By Arsenal correspondent Tony Hughes
On the eve of his 26th birthday, Theo Walcott is at a crossroads in his career.
Struggling to regain a regular starting spot at Arsenal after virtually a year of his career was wiped out by a knee injury, he has opened talks with the club on a new contract.
Walcott wants to commit what should be his peak years to the club he first joined as a 16-year-old, and is keen on a five-year deal that will keep him at Emirates Stadium until he is 31.
However, the player’s timing is not ideal. Walcott’s negotiating position is not as strong as it was in January 2013 when he was a nailed-on starter scoring freely and in the final six months of his contract. A £25million-rated player could have said his goodbyes to Arsenal that summer and left on a free transfer.
Walcott had a strong hand in negotiations and played it. The England international’s camp negotiated a deal running until 2016, with the option of an extra year, that lifted Walcott into the top bracket of earners at the time at Emirates Stadium on £90,000-a-week. The salary was handsome, and there was plenty of wriggle room if things did not work out.
There has now been a slight shift in power. It is understood that Walcott’s representatives approached Arsenal chiefs before Christmas, rather than the other way around, to assess the club’s interest in opening talks on a fresh deal.
With the player out of contract again in 18 months, the Gunners responded positively but were slightly taken aback at his opening position in the game of poker that is modern-day contract talks.
As revealed today by Football Insider, Walcott wants a contract that will put him on a par with top earners Alexis Sanchez and Mesut Ozil.
Given that the basic salaries of Arsenal’s two record signings are worth £130,000-a-week, he is effectively asking for a £33.8m commitment over five years from a club whose £166m annual wage bill remains well below those of Manchester United (£215m), Manchester City (£205m) and Chelsea (193m).
You could imagine a sharp intake of breath from Gunners owner Stan Kroenke when news of Walcott’s demands was relayed to his Detroit lair.
At best, Walcott’s camp are being somewhat optimistic. At worst, they are living in cloud cuckoo land if they think he should be earning the same as Sanchez and Ozil.
Sanchez has had a breathtaking debut campaign, scoring 19 goals and virtually singlehandedly keeping Arsenal in top-four contention in the first half of the season. The jury remains out on Ozil’s abilty to thrive in English football, but he joined Arsenal from the planet’s biggest club as a proven world-class player with his best years ahead of him.
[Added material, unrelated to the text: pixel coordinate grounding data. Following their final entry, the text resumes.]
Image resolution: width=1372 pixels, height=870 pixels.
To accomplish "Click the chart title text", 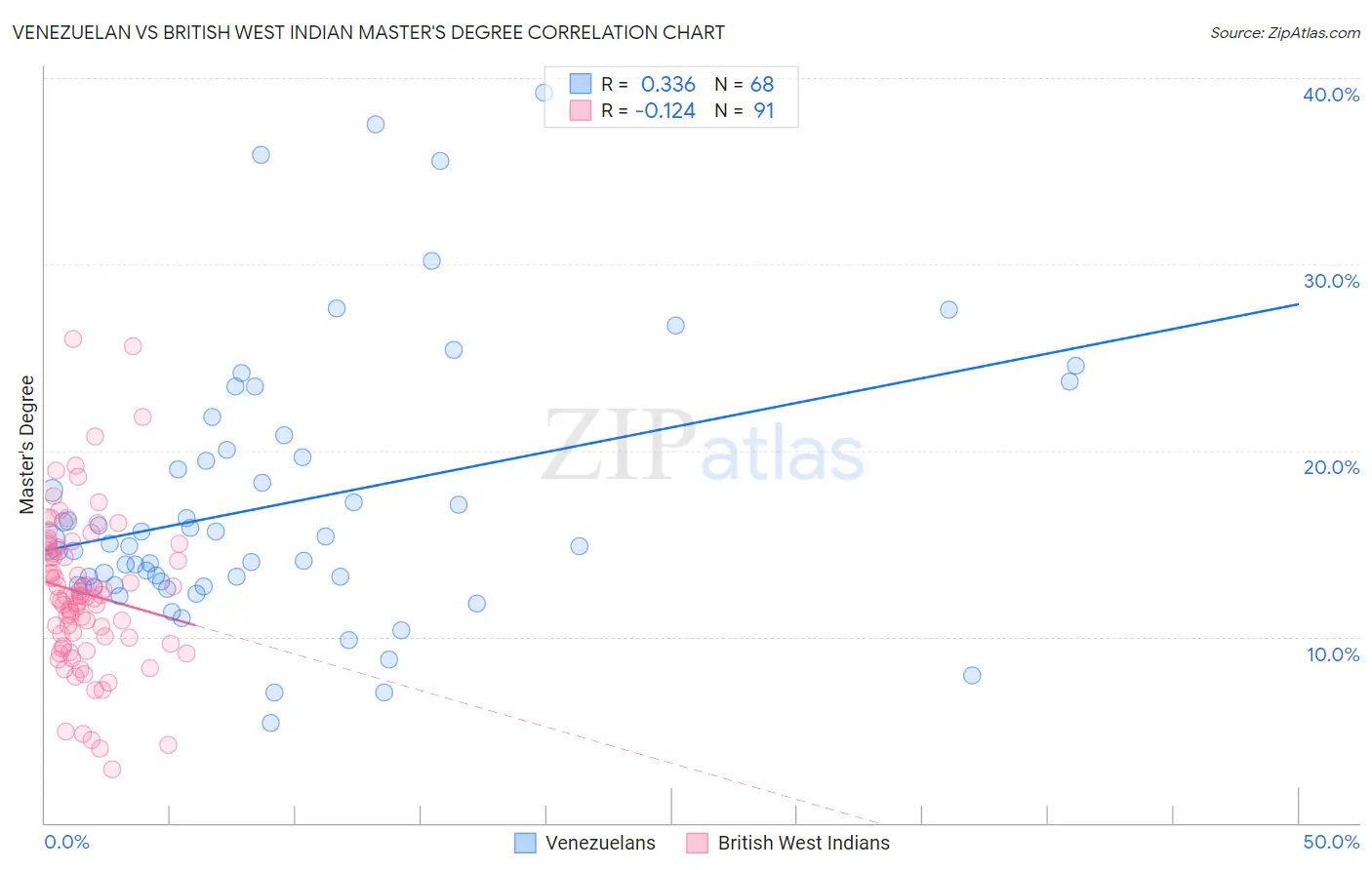I will (369, 32).
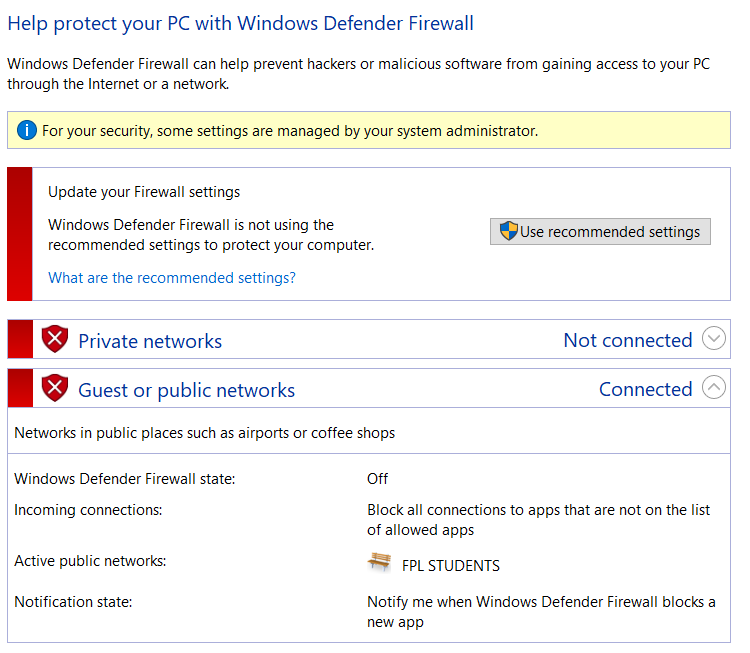This screenshot has height=653, width=750.
Task: Click the red block left of Private networks
Action: (20, 339)
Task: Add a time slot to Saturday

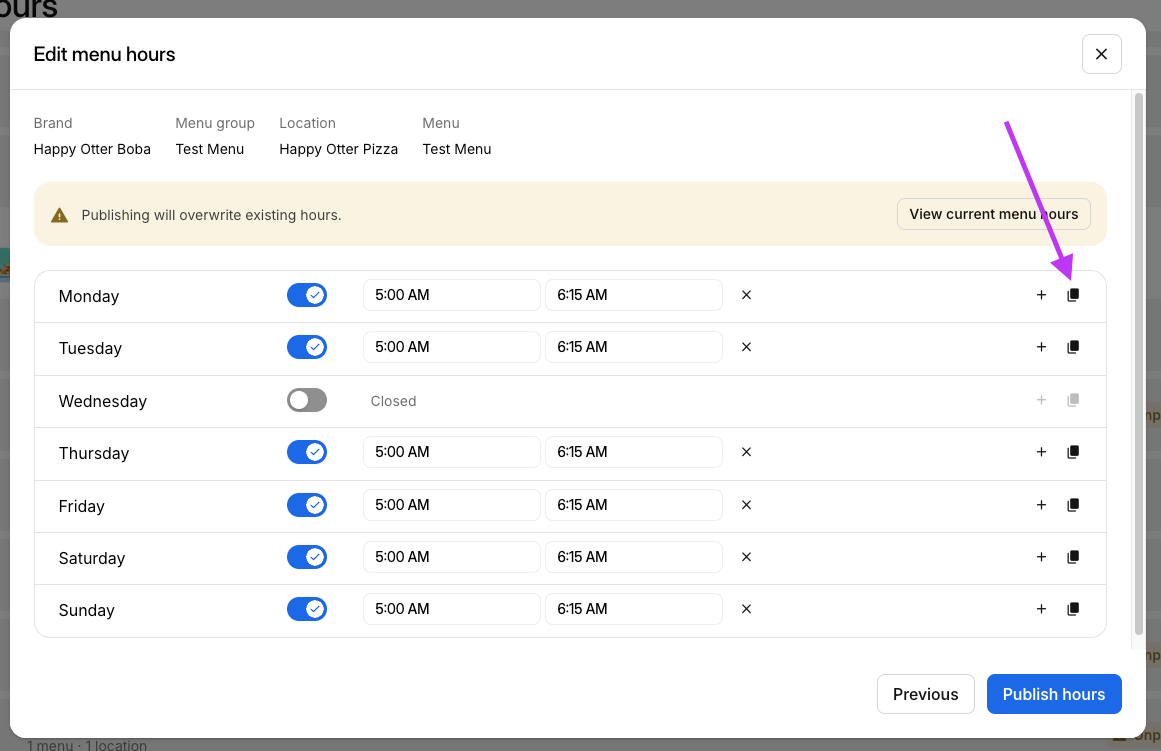Action: [1041, 557]
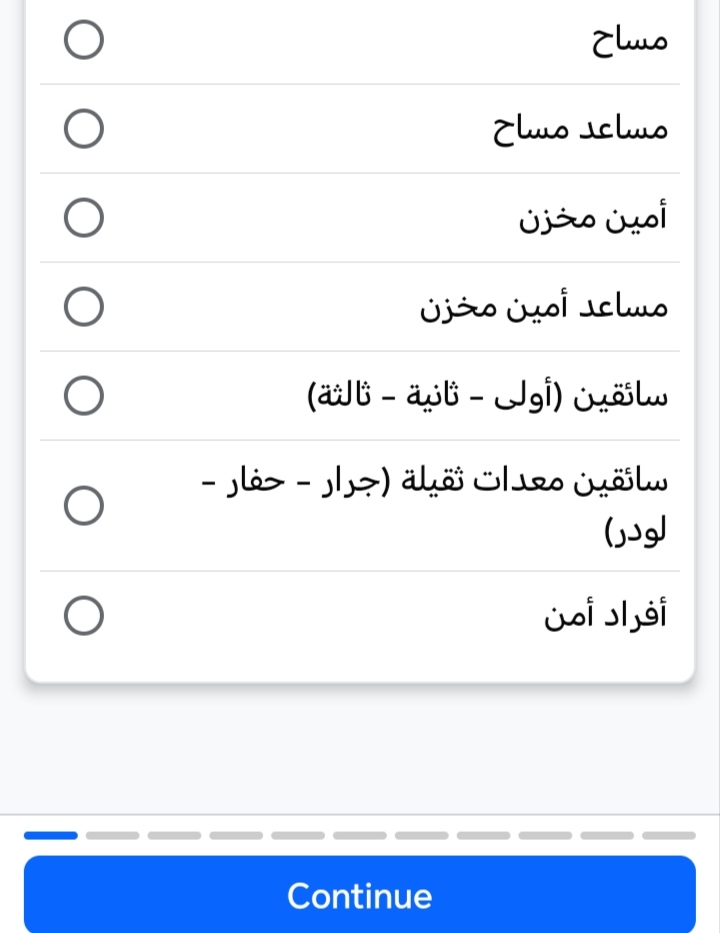Click the last gray progress segment
This screenshot has width=720, height=933.
click(669, 835)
By contrast, Walcott is not as integral to Arsenal’s attacking plans as he once was. In the four-and-a-half months since recovering from the anterior cruciate ligament injury that sidelined him for 11 months, he has started just five matches and made 12 appearances in all.
Despite playing 72 minutes of the Gunners’ 3-0 win over West Ham on Saturday, the Englishman finds himself behind Sanchez, Ozil, Olivier Giroud, Danny Welbeck, Santi Cazorla and Alex Oxlade-Chamberlain in the pecking order for the first-team attacking roles.
Crunch the numbers even further and the statistics are fairly damning. Since putting pen to paper on a new deal on 18th January, 2013, Walcott has made 48 appearances for Arsenal and scored 16 goals. Of the 121 matches the Gunners have played over this period, Walcott has been involved in just 40 per cent of them.
Wenger wants his longest-serving player to stay. He recognises that forwards with pace to burn are rare gems, and there is no sign that the 25-year-old has lost any of his turbo-charged acceleration since his return.
“We have started very early with him,” said Wenger last Friday of Walcott’s contract talks. “He is very quick on the pitch, but off the pitch not always.
“Walcott was difficult to convince (in 2013) and that is why it took us much time. I always wanted to keep him and I still want to keep him now.
“I want him to stay and be a regular player and fight for his place, but no matter where you go if it is a big club you have to compete for your place.”
Arsenal have not lost faith in Walcott. But you sense that they could afford to if he does not have a reality check during future discussions.